@Cysic open-sourced Venus, a graph-based foundation for high-performance zkVMs, based on ZisK, designed to improve proving performance through global optimization and hardware-native execution. @Cysic 团队开源了Venus项目,这是一个基于图架构的高性能zkVM基础框架,代码基于ZisK,旨在通过全局优化和硬件原生执行提升证明性能。
Notes
Venus uses a graph-first architecture, encoding proving as a computational graph instead of traditional HAL.
Enables global optimization across the full proving pipeline, not isolated kernels.
Hardware-native execution maps directly to GPU models like CUDA Graphs.
Improves auditability with structured and inspectable proving flows.
Performance tests show ~6%+ throughput improvement over ZisK 0.16.1.
Provides a foundation for hardware-software co-design across GPU, FPGA, and ASIC.
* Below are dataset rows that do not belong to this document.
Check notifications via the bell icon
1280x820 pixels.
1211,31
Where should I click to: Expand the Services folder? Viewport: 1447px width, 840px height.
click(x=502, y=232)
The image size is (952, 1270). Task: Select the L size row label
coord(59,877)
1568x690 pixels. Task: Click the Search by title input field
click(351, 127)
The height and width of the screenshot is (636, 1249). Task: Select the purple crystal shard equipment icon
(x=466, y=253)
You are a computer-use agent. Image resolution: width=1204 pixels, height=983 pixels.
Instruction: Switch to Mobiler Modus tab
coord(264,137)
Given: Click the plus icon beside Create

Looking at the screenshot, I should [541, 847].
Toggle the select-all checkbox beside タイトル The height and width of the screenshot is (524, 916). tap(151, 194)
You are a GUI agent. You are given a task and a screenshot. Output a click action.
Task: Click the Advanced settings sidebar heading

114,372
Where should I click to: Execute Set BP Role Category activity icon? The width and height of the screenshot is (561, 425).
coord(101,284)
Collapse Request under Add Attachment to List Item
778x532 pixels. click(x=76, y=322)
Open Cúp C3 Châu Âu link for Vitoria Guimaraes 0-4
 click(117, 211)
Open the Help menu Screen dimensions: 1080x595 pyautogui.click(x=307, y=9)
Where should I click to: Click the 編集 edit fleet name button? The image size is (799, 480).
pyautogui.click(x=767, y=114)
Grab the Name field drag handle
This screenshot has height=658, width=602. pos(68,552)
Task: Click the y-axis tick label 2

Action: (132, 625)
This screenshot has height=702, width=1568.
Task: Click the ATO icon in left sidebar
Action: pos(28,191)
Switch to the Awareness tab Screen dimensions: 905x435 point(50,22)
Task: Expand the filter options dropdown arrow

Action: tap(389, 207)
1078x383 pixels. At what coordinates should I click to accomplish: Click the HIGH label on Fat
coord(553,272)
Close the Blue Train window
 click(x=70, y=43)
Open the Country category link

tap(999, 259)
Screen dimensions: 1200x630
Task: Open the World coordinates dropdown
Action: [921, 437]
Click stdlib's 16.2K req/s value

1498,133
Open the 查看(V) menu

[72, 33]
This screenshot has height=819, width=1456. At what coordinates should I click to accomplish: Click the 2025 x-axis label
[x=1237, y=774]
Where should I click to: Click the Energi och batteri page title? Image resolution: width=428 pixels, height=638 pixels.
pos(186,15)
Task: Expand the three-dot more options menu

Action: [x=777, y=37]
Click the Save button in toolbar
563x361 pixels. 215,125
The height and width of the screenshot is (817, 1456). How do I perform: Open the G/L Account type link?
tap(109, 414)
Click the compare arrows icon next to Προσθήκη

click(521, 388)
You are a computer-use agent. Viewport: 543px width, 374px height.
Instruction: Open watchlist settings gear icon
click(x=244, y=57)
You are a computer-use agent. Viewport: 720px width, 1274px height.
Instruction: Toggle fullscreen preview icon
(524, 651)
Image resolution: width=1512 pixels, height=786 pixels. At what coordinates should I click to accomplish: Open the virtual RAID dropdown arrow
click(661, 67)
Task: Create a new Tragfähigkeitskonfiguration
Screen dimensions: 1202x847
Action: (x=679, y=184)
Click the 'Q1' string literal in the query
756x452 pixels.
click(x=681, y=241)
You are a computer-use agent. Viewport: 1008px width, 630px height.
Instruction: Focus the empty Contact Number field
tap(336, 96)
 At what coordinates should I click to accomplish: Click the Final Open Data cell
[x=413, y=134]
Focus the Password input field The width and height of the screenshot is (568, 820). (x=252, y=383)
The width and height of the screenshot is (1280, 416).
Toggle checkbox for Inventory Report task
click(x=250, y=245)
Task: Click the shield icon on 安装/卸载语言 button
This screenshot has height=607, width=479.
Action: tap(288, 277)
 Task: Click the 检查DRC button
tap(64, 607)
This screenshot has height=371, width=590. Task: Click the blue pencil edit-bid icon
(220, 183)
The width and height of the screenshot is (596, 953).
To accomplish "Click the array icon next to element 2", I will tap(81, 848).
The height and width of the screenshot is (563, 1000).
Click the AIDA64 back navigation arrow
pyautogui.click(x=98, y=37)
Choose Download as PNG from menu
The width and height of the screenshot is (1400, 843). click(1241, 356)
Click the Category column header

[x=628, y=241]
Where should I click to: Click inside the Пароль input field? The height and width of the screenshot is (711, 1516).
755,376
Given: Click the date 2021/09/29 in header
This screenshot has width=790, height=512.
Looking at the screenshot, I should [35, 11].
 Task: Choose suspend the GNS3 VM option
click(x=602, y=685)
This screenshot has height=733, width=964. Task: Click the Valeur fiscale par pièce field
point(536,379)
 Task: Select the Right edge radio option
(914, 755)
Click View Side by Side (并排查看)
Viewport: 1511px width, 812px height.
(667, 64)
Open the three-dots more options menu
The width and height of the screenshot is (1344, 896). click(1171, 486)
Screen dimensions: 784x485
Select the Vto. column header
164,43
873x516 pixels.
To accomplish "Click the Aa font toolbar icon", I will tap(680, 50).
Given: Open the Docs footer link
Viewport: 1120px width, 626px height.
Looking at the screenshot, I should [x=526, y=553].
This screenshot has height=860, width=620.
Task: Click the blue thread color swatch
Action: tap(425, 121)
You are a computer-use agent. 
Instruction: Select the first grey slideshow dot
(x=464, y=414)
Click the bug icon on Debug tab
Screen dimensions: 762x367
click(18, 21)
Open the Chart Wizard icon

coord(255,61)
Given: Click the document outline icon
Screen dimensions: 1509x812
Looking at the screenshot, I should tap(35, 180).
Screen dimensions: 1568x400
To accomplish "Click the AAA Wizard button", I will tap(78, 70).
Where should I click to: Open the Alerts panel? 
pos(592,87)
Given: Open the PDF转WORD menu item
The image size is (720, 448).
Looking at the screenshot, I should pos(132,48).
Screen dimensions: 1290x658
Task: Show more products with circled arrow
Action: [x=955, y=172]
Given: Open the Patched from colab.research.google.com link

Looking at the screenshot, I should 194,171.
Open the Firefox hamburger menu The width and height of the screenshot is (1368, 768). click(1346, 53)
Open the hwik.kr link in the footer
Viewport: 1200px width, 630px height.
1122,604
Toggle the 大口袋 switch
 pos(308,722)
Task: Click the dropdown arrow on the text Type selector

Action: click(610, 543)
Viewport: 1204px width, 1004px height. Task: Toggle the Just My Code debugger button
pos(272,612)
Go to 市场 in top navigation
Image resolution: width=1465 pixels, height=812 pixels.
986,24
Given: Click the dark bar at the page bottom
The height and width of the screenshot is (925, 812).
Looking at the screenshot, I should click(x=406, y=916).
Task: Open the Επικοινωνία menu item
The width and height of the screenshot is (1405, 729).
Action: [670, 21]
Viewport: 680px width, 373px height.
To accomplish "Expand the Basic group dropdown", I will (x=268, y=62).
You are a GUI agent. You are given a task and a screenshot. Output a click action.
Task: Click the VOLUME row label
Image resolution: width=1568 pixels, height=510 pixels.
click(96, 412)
Venus采用图优先架构,将证明流程编码为计算图,替代传统的HAL方法
支持全局优化,可跨整个证明管道进行性能提升,而非孤立内核
硬件原生执行,直接映射到GPU执行模型如CUDA Graphs
提升审计性,使证明流程结构化且可检查,增强透明度
性能实测显示,相比ZisK 0.16.1,吞吐量提升约6%以上
为硬件-软件协同设计奠定基础,支持GPU、FPGA和ASIC等硬件
零知识证明zkDaily
Q&A Deep Dive 💬今日要点 深入解析 💬
Thu星期四
04.09
2026
Why use a graph-based design? 为什么用图结构?
A graph-based design represents the full proving pipeline uniformly, enabling global optimization and reducing CPU-GPU synchronization overhead, especially for repetitive zkVM workloads. 图结构可以把整个证明流程统一表示,支持全局优化,减少 CPU 和 GPU 同步开销,特别适合 zkVMs 的重复计算任务。
How does Venus optimize sum-check? Venus 如何优化 sum-check?
Venus encodes multiple sum-check rounds into one computation graph, enabling batched scheduling and state reuse while lowering kernel launch cost. Venus 将多轮 sum-check 编码进统一计算图,支持批量调度和状态复用,降低 kernel launch 成本。
Why is Venus better for high-throughput zkVMs? Venus 为什么更适合高吞吐 zkVMs?
It supports cross-stage memory reuse, kernel fusion, and global batch evaluation optimization, reducing latency and bandwidth pressure. 它支持跨阶段 memory reuse、kernel fusion 和 batch evaluation 全局优化,降低延迟和带宽压力。